Entscheidungsstichwort (Thema)
Sozialgerichtliches Verfahren: Beschwerderecht der Staatskasse gegen die Bewilligung von Prozesskostenhilfe. Antragsänderung im Rechtsmittelverfahren
Leitsatz (amtlich)
I. Das Beschwerderecht der Staatskasse gemäß § 127 Abs. 3 Satz 1 ZPO ist darauf beschränkt, eine fälschlich unterlassene Zahlungsanordnung gemäß § 120 ZPO nachträglich zu erreichen.
II. Eine zulässige Klage- bzw. Antragsänderung setzt ein zuvor zulässiges Rechtsmittel voraus.
Tenor
I. Die Beschwerde gegen den Beschluss des Sozialgerichts Regensburg vom 22. September 2015 wird als unzulässig verworfen.

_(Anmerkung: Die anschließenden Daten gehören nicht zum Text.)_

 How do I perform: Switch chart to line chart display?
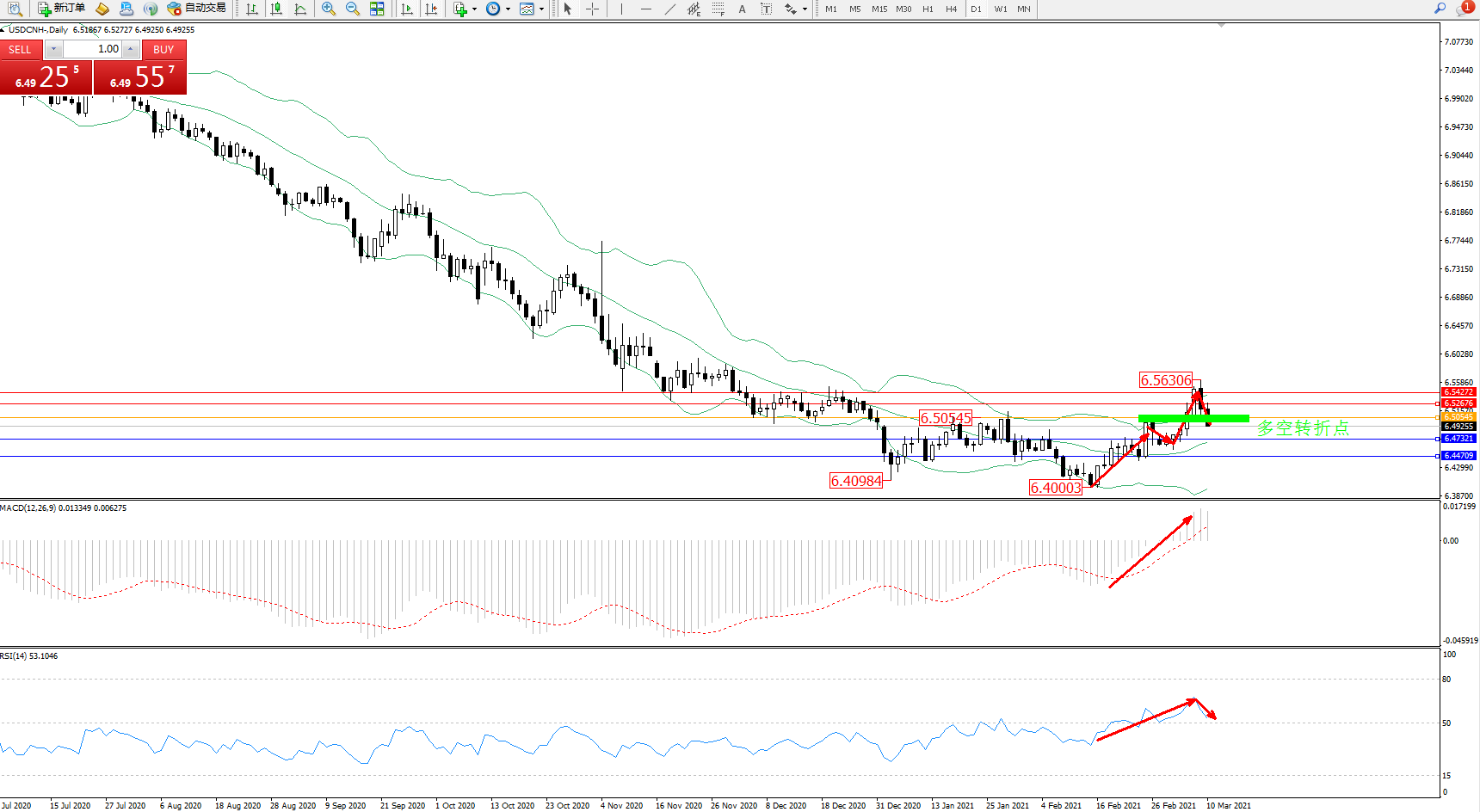click(x=300, y=9)
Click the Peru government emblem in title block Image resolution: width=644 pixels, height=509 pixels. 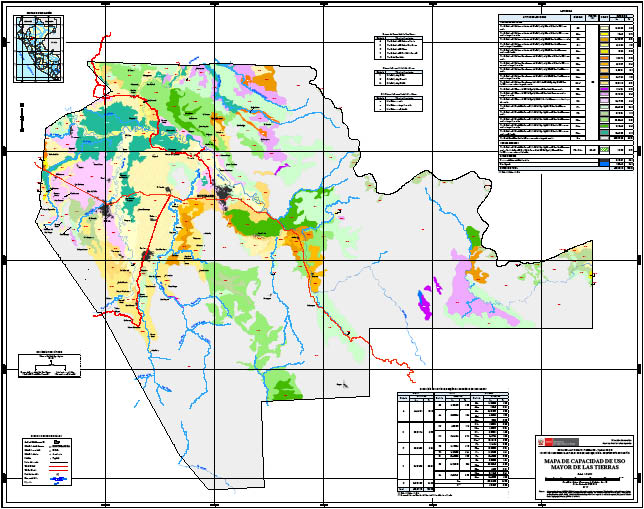click(x=543, y=441)
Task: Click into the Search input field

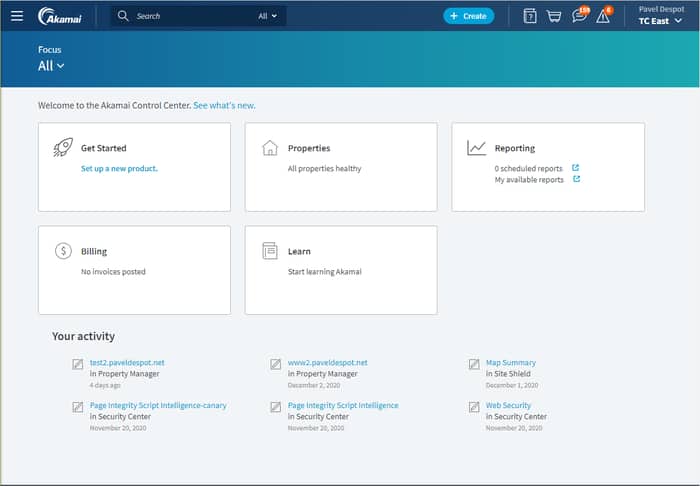Action: tap(190, 16)
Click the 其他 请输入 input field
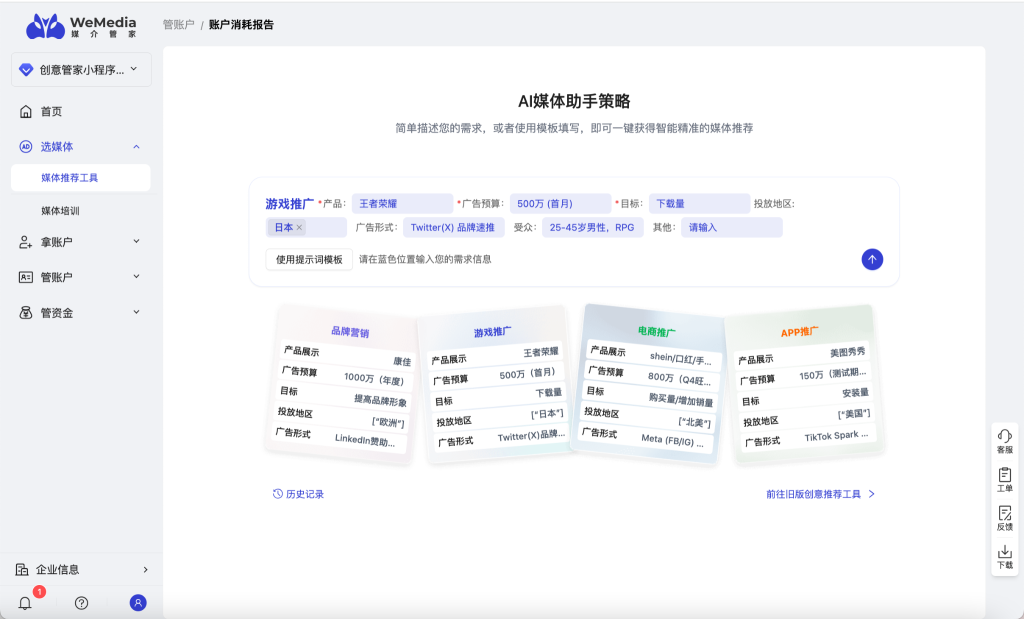The image size is (1024, 619). 731,228
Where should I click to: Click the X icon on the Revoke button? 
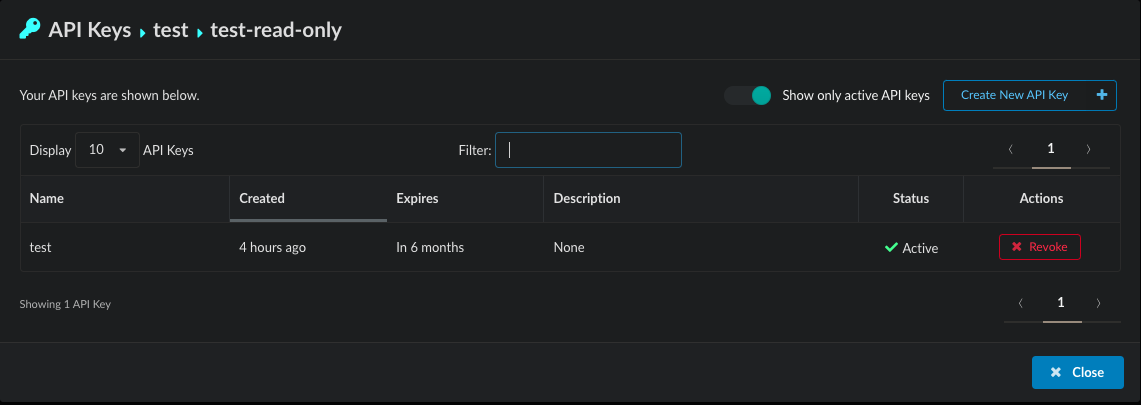pyautogui.click(x=1017, y=247)

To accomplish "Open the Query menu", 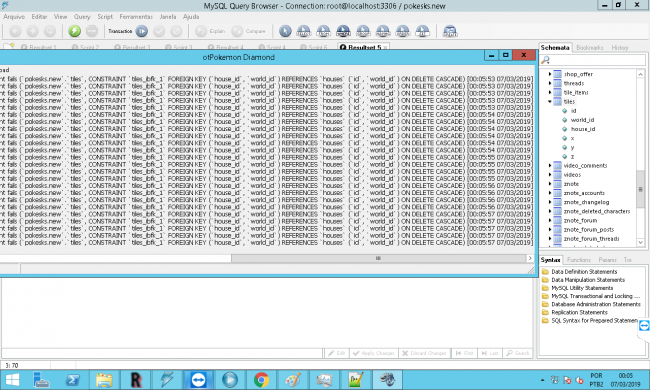I will tap(82, 17).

II. Die Kosten des Beschwerdeverfahrens werden nicht erstattet.
Gründe
Streitig ist die Aufhebung der Bewilligung von Prozesskostenhilfe in einem sozialgerichtlichen Eilverfahren.
Die Antragstellerin und Beschwerdegegnerin stellte über ihre anwaltliche Prozessvertreterin am 04.08.2015 beim Sozialgericht Regensburg den Antrag, den Antragsgegner im Verfahren S 4 AS 357/15 ER zu verpflichten, vorläufig einen Betrag von 679 € zu zahlen. Gleichzeitig stellte sie Antrag auf Gewährung von Prozesskostenhilfe. In der dazu vorgelegten Erklärung über die persönlichen und wirtschaftlichen Verhältnisse gab sie eine Rechtsschutzversicherung an, die Verfahren im Bereich der Grundsicherung für Arbeitsuchende allerdings nicht umfasst. Die Frage nach einer Mitgliedschaft in einem Verein oder einer Organisation (z.B. Sozialverband), der einen Prozessbevollmächtigten stellen könnte, verneinte sie. Ausweislich eines der Erklärung beigefügten Kontoauszugs hatte sie am 06.07.2015 an den VDK Bayern 18 € überwiesen.
Der Antrag auf einstweiligen Rechtsschutz wurde am 17.08.2015 für erledigt erklärt.
Das Sozialgericht Regensburg hat mit Beschluss vom 22.09.2015 Prozesskostenhilfe ohne Ratenzahlung bewilligt, der den Beteiligten jeweils am 24.09.2015 zugestellt worden ist.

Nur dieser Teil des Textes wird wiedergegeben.